Become a committer

How to become a committer

There are two types of commit access: full and partial. Full means anywhere in the tree, partial means only in that committer's specific area(s) of expertise. The processes SharpSvn uses to get commit access is copied from the Subversion community.

How full commit access is granted

After someone has successfully contributed a few non-trivial patches , some full committer, usually whoever has reviewed and applied the most patches from that contributor, proposes them for commit access. This proposal is sent only to the other full committers -- the ensuing discussion is private, so that everyone can feel comfortable speaking their minds. Assuming there are no objections, the contributor is granted commit access. The decision is made by consensus; there are no formal rules governing the procedure, though generally if someone strongly objects the access is not offered, or is offered on a provisional basis.

The primary criterion for full commit access is good judgment.

You do not have to be a technical wizard, or demonstrate deep knowledge of the entire codebase, to become a full committer. You just need to know what you don't know. If your patches adhere to the coding guidelines, adhere to all the usual unquantifiable rules of coding (code should be readable, robust, maintainable, etc.), and respect the Hippocratic Principle of "first, do no harm", then you will probably get commit access pretty quickly. The size, complexity, and quantity of your patches do not matter as much as the degree of care you show in avoiding bugs and minimizing unnecessary impact on the rest of the code.

How partial commit access is granted

A full committer sponsors the partial committer. Usually this means the full committer has applied several patches to the same area from the proposed partial committer, and realizes things would be easier if the person were just committing directly. Approval is not required from the full committers; it is assumed that sponsors know what they're doing and will watch the partial committer's first few commits to make sure everything's going smoothly.
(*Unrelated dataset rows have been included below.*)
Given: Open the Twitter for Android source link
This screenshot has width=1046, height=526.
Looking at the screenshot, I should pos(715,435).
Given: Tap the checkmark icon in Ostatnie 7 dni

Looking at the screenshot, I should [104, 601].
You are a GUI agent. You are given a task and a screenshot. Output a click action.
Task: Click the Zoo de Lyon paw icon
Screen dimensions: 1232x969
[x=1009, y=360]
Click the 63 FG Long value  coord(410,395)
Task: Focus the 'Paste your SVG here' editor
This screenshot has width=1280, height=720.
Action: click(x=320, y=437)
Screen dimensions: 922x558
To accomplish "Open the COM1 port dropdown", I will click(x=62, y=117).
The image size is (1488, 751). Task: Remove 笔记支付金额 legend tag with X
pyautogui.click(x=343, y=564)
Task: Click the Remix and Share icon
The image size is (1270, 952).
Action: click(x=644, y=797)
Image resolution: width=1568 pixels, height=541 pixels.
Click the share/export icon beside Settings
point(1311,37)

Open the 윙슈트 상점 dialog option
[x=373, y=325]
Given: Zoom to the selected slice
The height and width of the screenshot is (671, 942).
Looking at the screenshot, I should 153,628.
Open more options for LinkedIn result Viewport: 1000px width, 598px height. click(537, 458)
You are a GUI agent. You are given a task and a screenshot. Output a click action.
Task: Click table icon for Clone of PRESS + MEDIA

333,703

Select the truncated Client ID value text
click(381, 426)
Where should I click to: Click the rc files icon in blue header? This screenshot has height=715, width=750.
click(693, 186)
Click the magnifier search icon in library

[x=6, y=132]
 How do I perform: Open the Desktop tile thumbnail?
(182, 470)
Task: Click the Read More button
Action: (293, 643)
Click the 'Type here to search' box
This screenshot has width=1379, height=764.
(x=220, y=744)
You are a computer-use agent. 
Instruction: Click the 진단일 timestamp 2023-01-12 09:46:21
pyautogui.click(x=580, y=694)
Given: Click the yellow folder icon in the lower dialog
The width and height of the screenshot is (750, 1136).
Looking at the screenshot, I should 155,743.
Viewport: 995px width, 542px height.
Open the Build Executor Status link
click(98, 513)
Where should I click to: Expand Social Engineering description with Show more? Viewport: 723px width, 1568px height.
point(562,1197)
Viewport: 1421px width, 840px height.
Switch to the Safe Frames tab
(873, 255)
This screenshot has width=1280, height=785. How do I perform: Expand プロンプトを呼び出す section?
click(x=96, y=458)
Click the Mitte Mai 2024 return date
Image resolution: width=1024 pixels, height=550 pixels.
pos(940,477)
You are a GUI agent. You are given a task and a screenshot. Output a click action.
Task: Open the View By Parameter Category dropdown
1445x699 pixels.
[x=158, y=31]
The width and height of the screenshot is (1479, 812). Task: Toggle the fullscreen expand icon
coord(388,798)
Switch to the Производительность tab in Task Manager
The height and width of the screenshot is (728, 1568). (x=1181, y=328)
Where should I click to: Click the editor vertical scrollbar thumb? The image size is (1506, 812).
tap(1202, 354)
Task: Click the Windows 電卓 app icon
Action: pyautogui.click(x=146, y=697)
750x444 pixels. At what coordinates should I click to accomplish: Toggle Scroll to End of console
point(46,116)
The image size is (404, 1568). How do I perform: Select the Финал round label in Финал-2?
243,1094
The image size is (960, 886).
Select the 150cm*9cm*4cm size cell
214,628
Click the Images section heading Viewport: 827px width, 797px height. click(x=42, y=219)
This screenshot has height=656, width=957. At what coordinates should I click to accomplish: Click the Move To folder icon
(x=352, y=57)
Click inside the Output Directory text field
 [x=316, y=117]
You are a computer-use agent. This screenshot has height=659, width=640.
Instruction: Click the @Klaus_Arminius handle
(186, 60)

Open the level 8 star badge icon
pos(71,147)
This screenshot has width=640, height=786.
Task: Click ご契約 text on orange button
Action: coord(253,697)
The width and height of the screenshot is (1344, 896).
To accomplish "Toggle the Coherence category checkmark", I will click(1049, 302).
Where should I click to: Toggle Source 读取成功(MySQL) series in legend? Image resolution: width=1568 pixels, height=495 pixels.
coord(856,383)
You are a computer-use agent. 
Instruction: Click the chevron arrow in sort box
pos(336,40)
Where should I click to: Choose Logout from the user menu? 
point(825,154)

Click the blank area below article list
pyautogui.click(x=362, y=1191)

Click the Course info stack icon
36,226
Patches submitted by a partial committer may be committed by that committer even if they are outside that person's domain. This requires approval (often expressed as a +1 vote) from at least one full committer. In such a case, the approval should be noted in the log message, like so:

Approved by: bert
Any full committer may offer anyone commit access to an experimental branch at any time. It is not necessary that the experimental branch have a high likelihood of being merged to trunk (although that's always a good goal to aim for). It's just as imporant that the full committer — all the full committers, actually — view such branches as training grounds for new developers, by giving feedback on the commits. The goal of these branches is both to get new code into Subversion and to get new developers into the project.